*** Opening of INFORMATION PROVIDED ***

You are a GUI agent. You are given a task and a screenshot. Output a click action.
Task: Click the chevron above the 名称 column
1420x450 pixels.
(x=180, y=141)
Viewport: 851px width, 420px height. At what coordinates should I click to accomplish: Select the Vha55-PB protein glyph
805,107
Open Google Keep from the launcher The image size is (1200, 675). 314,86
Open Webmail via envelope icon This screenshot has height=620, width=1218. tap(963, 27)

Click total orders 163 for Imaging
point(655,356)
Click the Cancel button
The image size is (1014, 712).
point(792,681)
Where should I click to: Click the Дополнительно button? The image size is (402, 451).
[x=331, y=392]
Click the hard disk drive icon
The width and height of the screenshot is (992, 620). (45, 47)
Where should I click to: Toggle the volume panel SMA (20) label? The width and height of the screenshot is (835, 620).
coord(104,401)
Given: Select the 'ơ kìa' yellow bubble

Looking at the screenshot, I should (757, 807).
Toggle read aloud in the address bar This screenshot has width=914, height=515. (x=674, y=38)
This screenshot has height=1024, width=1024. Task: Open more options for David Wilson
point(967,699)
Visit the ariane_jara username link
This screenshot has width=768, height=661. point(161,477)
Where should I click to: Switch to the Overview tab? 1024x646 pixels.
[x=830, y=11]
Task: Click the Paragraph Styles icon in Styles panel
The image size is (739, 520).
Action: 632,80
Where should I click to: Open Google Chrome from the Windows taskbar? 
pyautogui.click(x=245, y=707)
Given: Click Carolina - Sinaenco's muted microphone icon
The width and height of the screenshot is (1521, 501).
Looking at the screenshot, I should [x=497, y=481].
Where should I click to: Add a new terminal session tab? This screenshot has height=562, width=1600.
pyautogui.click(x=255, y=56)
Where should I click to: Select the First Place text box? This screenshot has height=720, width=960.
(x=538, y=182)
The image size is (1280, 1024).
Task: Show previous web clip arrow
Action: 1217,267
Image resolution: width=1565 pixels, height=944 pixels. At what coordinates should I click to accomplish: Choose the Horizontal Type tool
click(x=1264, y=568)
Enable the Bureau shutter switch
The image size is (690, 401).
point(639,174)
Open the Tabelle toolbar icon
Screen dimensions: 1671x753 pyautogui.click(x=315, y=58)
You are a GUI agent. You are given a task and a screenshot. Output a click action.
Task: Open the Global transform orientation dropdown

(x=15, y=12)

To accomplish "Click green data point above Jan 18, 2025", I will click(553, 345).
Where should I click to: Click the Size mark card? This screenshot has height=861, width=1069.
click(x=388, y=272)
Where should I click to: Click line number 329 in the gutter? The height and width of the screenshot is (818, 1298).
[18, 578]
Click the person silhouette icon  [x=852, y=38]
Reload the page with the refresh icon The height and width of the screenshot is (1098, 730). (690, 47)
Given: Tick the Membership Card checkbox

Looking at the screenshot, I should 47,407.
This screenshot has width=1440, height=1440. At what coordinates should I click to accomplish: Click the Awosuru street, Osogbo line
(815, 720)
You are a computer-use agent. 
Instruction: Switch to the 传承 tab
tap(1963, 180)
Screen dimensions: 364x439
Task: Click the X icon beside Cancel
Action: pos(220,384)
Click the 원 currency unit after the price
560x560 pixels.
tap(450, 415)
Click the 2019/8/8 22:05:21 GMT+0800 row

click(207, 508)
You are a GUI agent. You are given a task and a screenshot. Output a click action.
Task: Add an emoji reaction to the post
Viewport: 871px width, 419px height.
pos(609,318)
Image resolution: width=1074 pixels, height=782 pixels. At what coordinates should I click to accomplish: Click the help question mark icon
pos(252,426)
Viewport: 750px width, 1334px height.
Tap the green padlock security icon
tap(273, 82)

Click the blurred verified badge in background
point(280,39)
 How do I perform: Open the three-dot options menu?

*** Close of INFORMATION PROVIDED ***

* WORK TO BE COMPLETED
Retype all of the material above with every character intact.

* RESULT FOR THIS TASK
You are a GUI agent. You are given a task and a screenshot. Output a click action.
Task: Click the chevron above the 名称 column
1420x450 pixels.
(x=180, y=141)
Viewport: 851px width, 420px height. At what coordinates should I click to accomplish: Select the Vha55-PB protein glyph
805,107
Open Google Keep from the launcher The image size is (1200, 675). 314,86
Open Webmail via envelope icon This screenshot has height=620, width=1218. tap(963, 27)

Click total orders 163 for Imaging
point(655,356)
Click the Cancel button
The image size is (1014, 712).
point(792,681)
Where should I click to: Click the Дополнительно button? The image size is (402, 451).
[x=331, y=392]
Click the hard disk drive icon
The width and height of the screenshot is (992, 620). (45, 47)
Where should I click to: Toggle the volume panel SMA (20) label? The width and height of the screenshot is (835, 620).
coord(104,401)
Given: Select the 'ơ kìa' yellow bubble

Looking at the screenshot, I should (757, 807).
Toggle read aloud in the address bar This screenshot has width=914, height=515. (x=674, y=38)
This screenshot has height=1024, width=1024. Task: Open more options for David Wilson
point(967,699)
Visit the ariane_jara username link
This screenshot has width=768, height=661. point(161,477)
Where should I click to: Switch to the Overview tab? 1024x646 pixels.
[x=830, y=11]
Task: Click the Paragraph Styles icon in Styles panel
The image size is (739, 520).
Action: 632,80
Where should I click to: Open Google Chrome from the Windows taskbar? 
pyautogui.click(x=245, y=707)
Given: Click Carolina - Sinaenco's muted microphone icon
The width and height of the screenshot is (1521, 501).
Looking at the screenshot, I should [x=497, y=481].
Where should I click to: Add a new terminal session tab? This screenshot has height=562, width=1600.
pyautogui.click(x=255, y=56)
Where should I click to: Select the First Place text box? This screenshot has height=720, width=960.
(x=538, y=182)
The image size is (1280, 1024).
Task: Show previous web clip arrow
Action: 1217,267
Image resolution: width=1565 pixels, height=944 pixels. At what coordinates should I click to accomplish: Choose the Horizontal Type tool
click(x=1264, y=568)
Enable the Bureau shutter switch
The image size is (690, 401).
point(639,174)
Open the Tabelle toolbar icon
Screen dimensions: 1671x753 pyautogui.click(x=315, y=58)
You are a GUI agent. You are given a task and a screenshot. Output a click action.
Task: Open the Global transform orientation dropdown

(x=15, y=12)

To accomplish "Click green data point above Jan 18, 2025", I will click(553, 345).
Where should I click to: Click the Size mark card? This screenshot has height=861, width=1069.
click(x=388, y=272)
Where should I click to: Click line number 329 in the gutter? The height and width of the screenshot is (818, 1298).
[18, 578]
Click the person silhouette icon  [x=852, y=38]
Reload the page with the refresh icon The height and width of the screenshot is (1098, 730). (690, 47)
Given: Tick the Membership Card checkbox

Looking at the screenshot, I should 47,407.
This screenshot has width=1440, height=1440. At what coordinates should I click to accomplish: Click the Awosuru street, Osogbo line
(815, 720)
You are a computer-use agent. 
Instruction: Switch to the 传承 tab
tap(1963, 180)
Screen dimensions: 364x439
Task: Click the X icon beside Cancel
Action: pos(220,384)
Click the 원 currency unit after the price
560x560 pixels.
tap(450, 415)
Click the 2019/8/8 22:05:21 GMT+0800 row

click(207, 508)
You are a GUI agent. You are given a task and a screenshot. Output a click action.
Task: Add an emoji reaction to the post
Viewport: 871px width, 419px height.
pos(609,318)
Image resolution: width=1074 pixels, height=782 pixels. At what coordinates should I click to accomplish: Click the help question mark icon
pos(252,426)
Viewport: 750px width, 1334px height.
Tap the green padlock security icon
tap(273, 82)

Click the blurred verified badge in background
point(280,39)
 How do I perform: Open the three-dot options menu?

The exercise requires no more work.